April goes to Mr. B's for help on her history paper. He kisses her and confesses his feelings. Later that night, Teddy and Fred cut down the tree April carved a heart in with a chainsaw. The next day, Fred goes to Emily's. He admits that at a friend's house, he got her naked in the bed so everyone could have sex with her.

April goes to Mr. B's again after he ignored her at soccer practice. She says she does not want to see him anymore, but he claims that he loves her and wants to be with her.

In class, April gets called back for her history paper as her stepfather wrote it. In Teddy's art class, the teacher observes Fred's art and tells him how he went down the "tunnel of death" and realized he is "not Bob" as he drove down the highway.

At a soccer game, April messes up, missing many chances to score. Mr. B offers to drive her home and takes her back to his house. They sit on the couch and begin kissing, and then April loses her virginity to him. The next day, when she is babysitting, Michael tells her he has another babysitter, her teammate Raquel, which upsets her. She tells Mr. B that she does not want to go to his house anymore.

At a party, April goes to sit with Teddy. He says he loves her, confusing her as they do not talk often. Later on, at Skull's to buy weed, Fred tells Skull that Teddy mentioned wanting to cut Skull's heart out, although it was he who suggested it after he brought a knife.

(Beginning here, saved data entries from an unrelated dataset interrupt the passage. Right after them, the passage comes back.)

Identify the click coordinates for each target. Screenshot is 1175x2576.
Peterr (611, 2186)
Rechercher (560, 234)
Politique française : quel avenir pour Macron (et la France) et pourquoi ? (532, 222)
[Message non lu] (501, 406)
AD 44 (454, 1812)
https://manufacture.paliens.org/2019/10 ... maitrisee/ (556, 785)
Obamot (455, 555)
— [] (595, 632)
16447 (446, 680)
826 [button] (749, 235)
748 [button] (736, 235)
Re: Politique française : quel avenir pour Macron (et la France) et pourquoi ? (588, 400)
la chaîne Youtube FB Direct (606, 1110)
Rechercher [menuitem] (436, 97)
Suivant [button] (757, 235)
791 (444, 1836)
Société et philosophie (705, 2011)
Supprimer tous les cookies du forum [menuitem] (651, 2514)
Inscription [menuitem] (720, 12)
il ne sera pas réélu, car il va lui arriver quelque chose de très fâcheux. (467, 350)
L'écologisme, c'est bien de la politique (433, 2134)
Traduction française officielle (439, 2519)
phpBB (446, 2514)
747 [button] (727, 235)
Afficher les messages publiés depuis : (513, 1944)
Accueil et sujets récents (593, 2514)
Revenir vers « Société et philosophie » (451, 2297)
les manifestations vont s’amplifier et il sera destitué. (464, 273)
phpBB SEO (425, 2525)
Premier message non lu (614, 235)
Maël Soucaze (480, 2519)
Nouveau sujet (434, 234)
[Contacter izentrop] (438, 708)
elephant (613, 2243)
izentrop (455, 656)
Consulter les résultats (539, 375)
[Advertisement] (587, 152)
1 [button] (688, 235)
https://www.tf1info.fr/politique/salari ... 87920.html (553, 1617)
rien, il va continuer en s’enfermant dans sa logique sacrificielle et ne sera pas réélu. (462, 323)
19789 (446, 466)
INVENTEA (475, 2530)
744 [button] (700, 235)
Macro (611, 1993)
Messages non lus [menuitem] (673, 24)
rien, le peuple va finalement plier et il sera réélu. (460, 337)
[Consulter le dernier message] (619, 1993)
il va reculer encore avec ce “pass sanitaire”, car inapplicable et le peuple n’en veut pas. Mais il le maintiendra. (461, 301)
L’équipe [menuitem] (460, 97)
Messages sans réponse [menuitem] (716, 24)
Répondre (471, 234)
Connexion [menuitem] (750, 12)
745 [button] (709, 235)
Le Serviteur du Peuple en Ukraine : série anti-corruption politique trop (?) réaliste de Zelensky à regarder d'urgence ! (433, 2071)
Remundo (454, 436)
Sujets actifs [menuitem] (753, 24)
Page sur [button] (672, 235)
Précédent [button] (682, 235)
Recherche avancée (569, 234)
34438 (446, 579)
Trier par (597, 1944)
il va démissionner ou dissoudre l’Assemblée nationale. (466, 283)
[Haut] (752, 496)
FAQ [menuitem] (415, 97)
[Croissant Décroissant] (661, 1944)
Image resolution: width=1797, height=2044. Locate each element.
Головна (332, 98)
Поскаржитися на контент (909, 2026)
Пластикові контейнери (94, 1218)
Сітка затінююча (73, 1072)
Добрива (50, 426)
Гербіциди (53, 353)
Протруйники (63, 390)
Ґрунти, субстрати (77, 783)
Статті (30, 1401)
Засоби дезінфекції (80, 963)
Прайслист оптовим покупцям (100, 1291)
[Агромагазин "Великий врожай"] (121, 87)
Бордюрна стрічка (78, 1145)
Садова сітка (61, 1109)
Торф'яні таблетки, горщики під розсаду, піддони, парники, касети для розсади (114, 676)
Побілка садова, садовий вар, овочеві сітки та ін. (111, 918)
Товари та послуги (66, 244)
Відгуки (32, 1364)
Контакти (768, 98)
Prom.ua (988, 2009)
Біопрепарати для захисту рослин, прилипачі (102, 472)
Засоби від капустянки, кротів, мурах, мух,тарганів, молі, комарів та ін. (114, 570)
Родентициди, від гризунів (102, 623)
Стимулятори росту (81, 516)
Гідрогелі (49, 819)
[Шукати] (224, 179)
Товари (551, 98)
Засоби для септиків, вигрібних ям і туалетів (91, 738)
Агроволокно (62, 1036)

Fred then asks Skull if he had a choice, would he rather be gay or a girl, to which Skull and Teddy make fun of Fred and call him a "faggot". Fred questions why they think it is wrong to be with a man and then explains that being inside a girl means she is the one in control and not the other way around. He then falls to the floor and starts crying. They return to the car, and Fred wants to drive down a one-way road, but Teddy demands to exit. Fred drives down the one-way by himself while repeatedly shouting, "I'm not Bob." April texts Teddy, making them smile as Teddy walks alone.

Cast

Production
Filming took place throughout November and December 2012 in Southern California, and at the homes of Val Kilmer and Gia Coppola's mother.

Release
Palo Alto premiered at the Telluride Film Festival in August 2013 and at the Venice Film Festival in September 2013. The film was shown at the Tribeca Film Festival on April 24, 2014, and at the San Francisco International Film Festival on May 3, 2014. Palo Alto was released in a limited release on May 9, 2014. The film was later released on video on demand on July 29, 2014.

Reception
The film received generally positive reviews; based on 125 reviews, the film carries a 68% rating on review aggregator website Rotten Tomatoes with an average rating of 6.2/10 where the consensus states: "A promising debut for director Gia Coppola, Palo Alto compensates for its drifting plot with solid performances and beautiful cinematography." On Metacritic, the film has a rating of 69 out of 100, based on 34 reviews, signifying "generally favorable reviews".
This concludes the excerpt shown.